> THE PROBLEM
Update the entries below, swapping "icon" for "symbol" wherever it occurs and leaving everything else as it is.

> INPUT MATERIAL
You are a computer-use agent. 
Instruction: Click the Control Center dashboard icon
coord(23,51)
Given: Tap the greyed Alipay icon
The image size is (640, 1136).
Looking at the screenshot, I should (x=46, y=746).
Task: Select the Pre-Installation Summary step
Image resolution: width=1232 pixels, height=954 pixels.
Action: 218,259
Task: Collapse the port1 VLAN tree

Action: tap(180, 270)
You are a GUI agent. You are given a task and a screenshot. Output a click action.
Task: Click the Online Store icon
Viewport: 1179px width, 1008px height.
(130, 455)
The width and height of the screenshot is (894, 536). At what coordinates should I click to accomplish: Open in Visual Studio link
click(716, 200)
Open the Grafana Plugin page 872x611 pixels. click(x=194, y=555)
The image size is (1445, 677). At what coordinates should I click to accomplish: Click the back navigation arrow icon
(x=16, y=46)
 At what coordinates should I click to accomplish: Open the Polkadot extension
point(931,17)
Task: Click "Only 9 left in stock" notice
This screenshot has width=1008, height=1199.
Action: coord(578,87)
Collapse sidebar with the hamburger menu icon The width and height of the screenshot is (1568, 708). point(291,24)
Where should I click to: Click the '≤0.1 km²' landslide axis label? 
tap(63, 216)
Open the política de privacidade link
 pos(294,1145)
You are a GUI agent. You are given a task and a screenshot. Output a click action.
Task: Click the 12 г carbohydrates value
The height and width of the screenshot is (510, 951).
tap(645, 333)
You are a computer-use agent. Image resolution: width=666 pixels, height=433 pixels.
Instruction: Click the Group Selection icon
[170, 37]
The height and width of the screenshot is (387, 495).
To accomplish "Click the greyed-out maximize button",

> RESPONSE BELOW
You are a computer-use agent. 
Instruction: Click the Control Center dashboard symbol
coord(23,51)
Given: Tap the greyed Alipay symbol
The image size is (640, 1136).
Looking at the screenshot, I should (x=46, y=746).
Task: Select the Pre-Installation Summary step
Image resolution: width=1232 pixels, height=954 pixels.
Action: 218,259
Task: Collapse the port1 VLAN tree

Action: tap(180, 270)
You are a GUI agent. You are given a task and a screenshot. Output a click action.
Task: Click the Online Store symbol
Viewport: 1179px width, 1008px height.
(130, 455)
The width and height of the screenshot is (894, 536). At what coordinates should I click to accomplish: Open in Visual Studio link
click(716, 200)
Open the Grafana Plugin page 872x611 pixels. click(x=194, y=555)
The image size is (1445, 677). At what coordinates should I click to accomplish: Click the back navigation arrow symbol
(x=16, y=46)
 At what coordinates should I click to accomplish: Open the Polkadot extension
point(931,17)
Task: Click "Only 9 left in stock" notice
This screenshot has width=1008, height=1199.
Action: coord(578,87)
Collapse sidebar with the hamburger menu symbol The width and height of the screenshot is (1568, 708). point(291,24)
Where should I click to: Click the '≤0.1 km²' landslide axis label? 
tap(63, 216)
Open the política de privacidade link
 pos(294,1145)
You are a GUI agent. You are given a task and a screenshot. Output a click action.
Task: Click the 12 г carbohydrates value
The height and width of the screenshot is (510, 951).
tap(645, 333)
You are a computer-use agent. Image resolution: width=666 pixels, height=433 pixels.
Instruction: Click the Group Selection symbol
[170, 37]
The height and width of the screenshot is (387, 495).
To accomplish "Click the greyed-out maximize button",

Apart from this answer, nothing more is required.